Some Deaths in the Delta
Poets so often are apologetic these noisy days, and Rosellen Brown is no exception. She apologizes for the fact that "poems are not action," and contests what she has written with "real events." Well, though one can understand what she is getting at, she is wrong. Her poems [collected in Some Deaths in the Delta,] are an event, and the work and love that went into them a form of action. At least one phase of the so-called civil rights struggle is over. But for a few years a certain torch glowed in the South, and men and women and children came to it and felt its heat and helped hold it up for the world to see. Rosellen Brown was among those who came: white, a Yankee, she … took part in many efforts to make the South a place where "liberty and justice for all" can be found. As the title of her book suggests, the task is an enormous one….

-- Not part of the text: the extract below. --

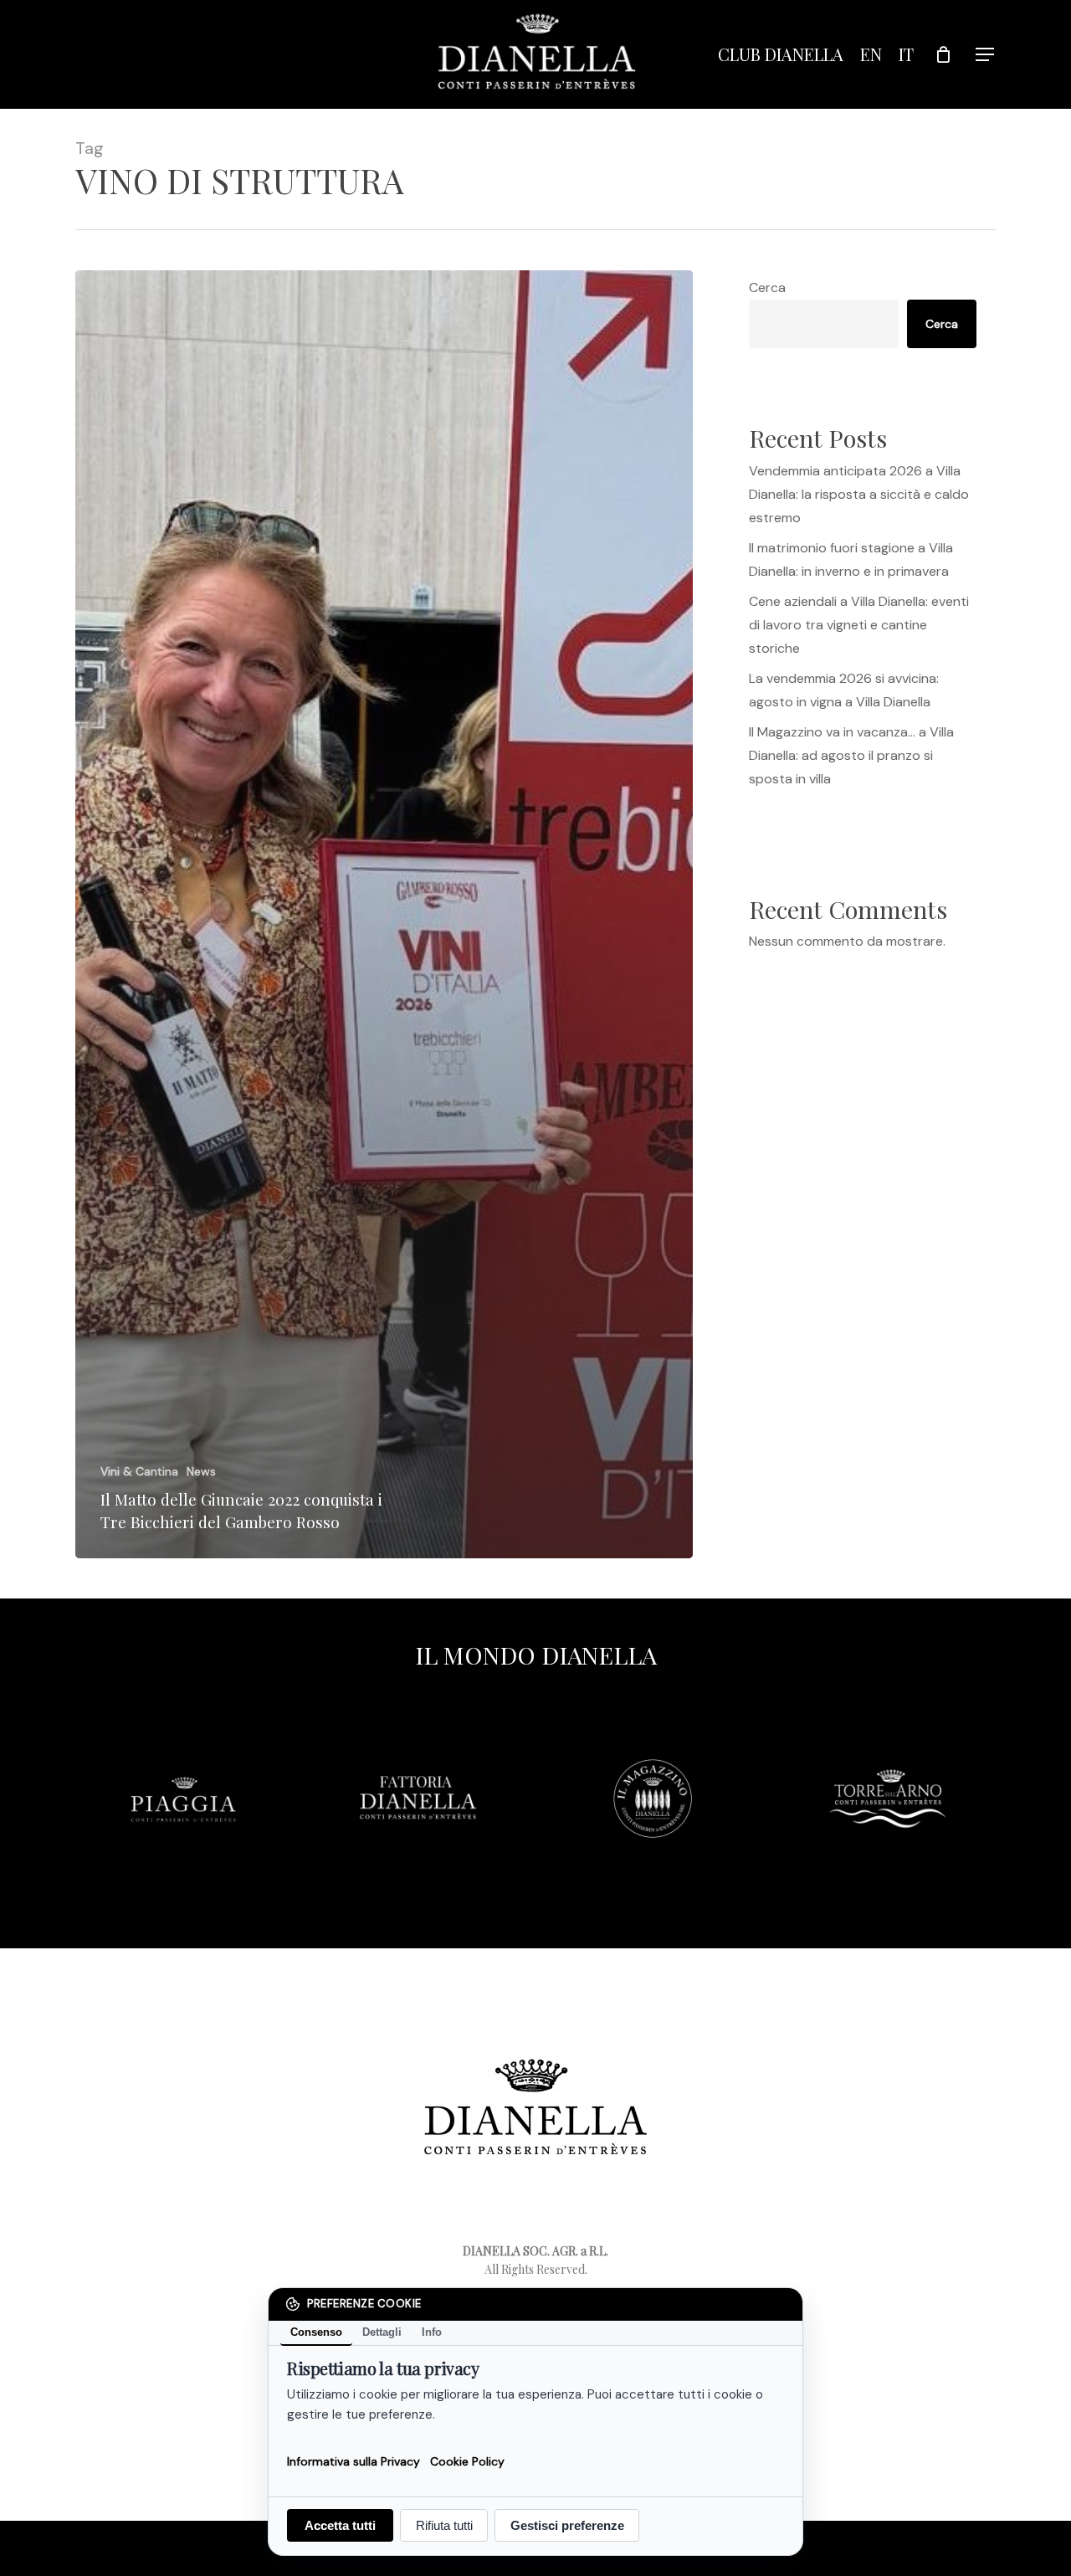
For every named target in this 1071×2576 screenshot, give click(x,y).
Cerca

[Those] who leave and go North find another hell up there, as the second part of this collection of poems emphasizes. For the author eventually returned to New York, and learned (as have so many others before her) that once awakened, the old kind of sleep comes hard. Mississippi made her a less satisfied New Yorker. Now she is not only a damn Yankee, but perhaps a touch un-American. She wants us to measure up to those young Americans of both races she knew in the South in the middle sixties. Though she spends many of her lines setting down the sad ironies and outright evils which plague life in the South, she lets us know from time to time that there is no escaping those ironies and evils, certainly not by crossing the Mason-Dixon line. In doing so she demonstrates a willingness to avoid ideological rancor and rhetorical postures of one sort or another. She loves the people she spent so much time with, and in these poems gives voice to their "life"—their hopes, doubts, assets, handicaps. She has a right to feel that only the successive storming of various Bastilles are acts, but no doubt in many towns of the Delta there are individuals who have been in the past grateful for what Rosellen Brown the teacher and social activist has meant to them—and who are now grateful that she has chosen to speak out so intensely and honestly on their, on America's behalf.
A review of "Some Deaths in the Delta," in The New Republic, Vol. 164, No. 8, February 20, 1971, p. 31.
Get Ahead with eNotes
Start your 48-hour free trial to access everything you need to rise to the top of the class. Enjoy expert answers and study guides ad-free and take your learning to the next level.
Already a member? Log in here.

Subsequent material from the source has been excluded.